■ Entries from a dataset

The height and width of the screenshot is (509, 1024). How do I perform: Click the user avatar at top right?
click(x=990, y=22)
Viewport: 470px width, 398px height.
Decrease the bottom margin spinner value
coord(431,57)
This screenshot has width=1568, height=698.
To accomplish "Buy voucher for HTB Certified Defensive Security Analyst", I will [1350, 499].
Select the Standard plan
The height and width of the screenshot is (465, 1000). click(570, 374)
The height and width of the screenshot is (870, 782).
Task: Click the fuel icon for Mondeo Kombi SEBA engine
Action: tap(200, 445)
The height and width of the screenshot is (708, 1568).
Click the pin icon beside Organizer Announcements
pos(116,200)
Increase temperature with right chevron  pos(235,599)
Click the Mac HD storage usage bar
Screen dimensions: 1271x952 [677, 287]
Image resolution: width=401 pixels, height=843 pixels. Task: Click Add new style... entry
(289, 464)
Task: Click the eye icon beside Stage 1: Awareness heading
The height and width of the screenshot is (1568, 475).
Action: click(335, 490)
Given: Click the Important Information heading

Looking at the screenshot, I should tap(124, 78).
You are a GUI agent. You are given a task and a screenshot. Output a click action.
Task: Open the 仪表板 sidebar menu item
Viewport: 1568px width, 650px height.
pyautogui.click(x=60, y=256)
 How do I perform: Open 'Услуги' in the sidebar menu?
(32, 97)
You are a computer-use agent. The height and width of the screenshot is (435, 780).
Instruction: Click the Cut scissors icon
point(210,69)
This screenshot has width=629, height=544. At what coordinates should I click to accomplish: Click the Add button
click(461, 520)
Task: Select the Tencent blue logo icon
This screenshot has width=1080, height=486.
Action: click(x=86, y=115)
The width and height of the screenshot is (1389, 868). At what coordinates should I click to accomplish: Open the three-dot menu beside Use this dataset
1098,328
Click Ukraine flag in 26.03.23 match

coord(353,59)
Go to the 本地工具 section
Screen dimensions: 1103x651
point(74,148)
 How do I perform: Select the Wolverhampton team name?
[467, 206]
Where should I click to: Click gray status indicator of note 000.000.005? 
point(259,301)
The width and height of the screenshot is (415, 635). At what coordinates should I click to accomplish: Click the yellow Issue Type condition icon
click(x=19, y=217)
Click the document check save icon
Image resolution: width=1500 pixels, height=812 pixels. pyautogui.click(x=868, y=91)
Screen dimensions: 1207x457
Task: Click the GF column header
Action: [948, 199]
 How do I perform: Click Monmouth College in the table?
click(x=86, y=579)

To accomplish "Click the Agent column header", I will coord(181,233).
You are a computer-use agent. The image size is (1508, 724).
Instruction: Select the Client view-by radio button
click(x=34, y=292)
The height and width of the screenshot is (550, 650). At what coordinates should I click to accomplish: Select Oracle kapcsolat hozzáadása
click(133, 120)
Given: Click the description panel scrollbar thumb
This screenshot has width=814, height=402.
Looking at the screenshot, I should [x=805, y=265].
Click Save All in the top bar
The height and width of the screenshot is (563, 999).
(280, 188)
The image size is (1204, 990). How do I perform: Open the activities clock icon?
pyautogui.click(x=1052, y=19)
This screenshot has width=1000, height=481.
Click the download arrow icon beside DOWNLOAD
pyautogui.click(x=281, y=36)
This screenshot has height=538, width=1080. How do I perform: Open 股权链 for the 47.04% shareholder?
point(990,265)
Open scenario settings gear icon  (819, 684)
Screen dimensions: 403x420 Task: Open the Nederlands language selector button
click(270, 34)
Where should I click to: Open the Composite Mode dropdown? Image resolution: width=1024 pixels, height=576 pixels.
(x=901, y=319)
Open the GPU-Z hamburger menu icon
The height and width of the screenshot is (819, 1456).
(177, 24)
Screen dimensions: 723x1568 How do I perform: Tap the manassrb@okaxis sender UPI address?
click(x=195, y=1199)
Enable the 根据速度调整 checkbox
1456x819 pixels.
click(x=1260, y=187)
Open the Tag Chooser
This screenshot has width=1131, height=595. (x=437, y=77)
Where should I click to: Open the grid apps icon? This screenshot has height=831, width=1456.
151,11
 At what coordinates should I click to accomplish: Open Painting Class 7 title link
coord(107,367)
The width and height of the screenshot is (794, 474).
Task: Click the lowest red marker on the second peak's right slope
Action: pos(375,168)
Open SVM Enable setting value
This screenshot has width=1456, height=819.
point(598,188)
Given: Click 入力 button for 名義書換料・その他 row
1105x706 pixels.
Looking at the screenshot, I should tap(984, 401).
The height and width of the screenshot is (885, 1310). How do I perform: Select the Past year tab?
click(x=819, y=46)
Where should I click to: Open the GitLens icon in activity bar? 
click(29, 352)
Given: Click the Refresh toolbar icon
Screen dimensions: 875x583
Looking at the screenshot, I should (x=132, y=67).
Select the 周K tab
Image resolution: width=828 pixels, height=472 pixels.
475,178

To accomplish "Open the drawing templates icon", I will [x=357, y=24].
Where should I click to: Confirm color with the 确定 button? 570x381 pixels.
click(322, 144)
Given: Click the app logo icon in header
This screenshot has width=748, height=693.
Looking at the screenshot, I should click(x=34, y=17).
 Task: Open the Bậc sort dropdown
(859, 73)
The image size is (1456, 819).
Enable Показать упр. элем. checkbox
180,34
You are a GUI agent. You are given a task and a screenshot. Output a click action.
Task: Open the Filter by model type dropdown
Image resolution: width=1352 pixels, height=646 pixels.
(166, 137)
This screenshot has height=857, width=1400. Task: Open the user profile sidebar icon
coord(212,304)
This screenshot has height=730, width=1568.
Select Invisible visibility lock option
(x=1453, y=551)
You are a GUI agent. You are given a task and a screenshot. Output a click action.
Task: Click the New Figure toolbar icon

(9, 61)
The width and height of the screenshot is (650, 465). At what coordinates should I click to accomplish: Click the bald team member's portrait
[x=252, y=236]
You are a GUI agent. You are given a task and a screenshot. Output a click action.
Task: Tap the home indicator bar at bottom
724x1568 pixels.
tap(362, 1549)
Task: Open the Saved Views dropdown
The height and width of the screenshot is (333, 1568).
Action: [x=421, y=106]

■ Task
Could you retype the lines from the one containing "Viewport: 470px width, 398px height." through the one containing "click(x=19, y=217)", both included, with no changes?

■ Answer to this task
Viewport: 470px width, 398px height.
Decrease the bottom margin spinner value
coord(431,57)
This screenshot has width=1568, height=698.
To accomplish "Buy voucher for HTB Certified Defensive Security Analyst", I will [1350, 499].
Select the Standard plan
The height and width of the screenshot is (465, 1000). click(570, 374)
The height and width of the screenshot is (870, 782).
Task: Click the fuel icon for Mondeo Kombi SEBA engine
Action: tap(200, 445)
The height and width of the screenshot is (708, 1568).
Click the pin icon beside Organizer Announcements
pos(116,200)
Increase temperature with right chevron  pos(235,599)
Click the Mac HD storage usage bar
Screen dimensions: 1271x952 [677, 287]
Image resolution: width=401 pixels, height=843 pixels. Task: Click Add new style... entry
(289, 464)
Task: Click the eye icon beside Stage 1: Awareness heading
The height and width of the screenshot is (1568, 475).
Action: click(335, 490)
Given: Click the Important Information heading

Looking at the screenshot, I should tap(124, 78).
You are a GUI agent. You are given a task and a screenshot. Output a click action.
Task: Open the 仪表板 sidebar menu item
Viewport: 1568px width, 650px height.
pyautogui.click(x=60, y=256)
 How do I perform: Open 'Услуги' in the sidebar menu?
(32, 97)
You are a computer-use agent. The height and width of the screenshot is (435, 780).
Instruction: Click the Cut scissors icon
point(210,69)
This screenshot has width=629, height=544. At what coordinates should I click to accomplish: Click the Add button
click(461, 520)
Task: Select the Tencent blue logo icon
This screenshot has width=1080, height=486.
Action: click(x=86, y=115)
The width and height of the screenshot is (1389, 868). At what coordinates should I click to accomplish: Open the three-dot menu beside Use this dataset
1098,328
Click Ukraine flag in 26.03.23 match

coord(353,59)
Go to the 本地工具 section
Screen dimensions: 1103x651
point(74,148)
 How do I perform: Select the Wolverhampton team name?
[467, 206]
Where should I click to: Click gray status indicator of note 000.000.005? 
point(259,301)
The width and height of the screenshot is (415, 635). At what coordinates should I click to accomplish: Click the yellow Issue Type condition icon
click(x=19, y=217)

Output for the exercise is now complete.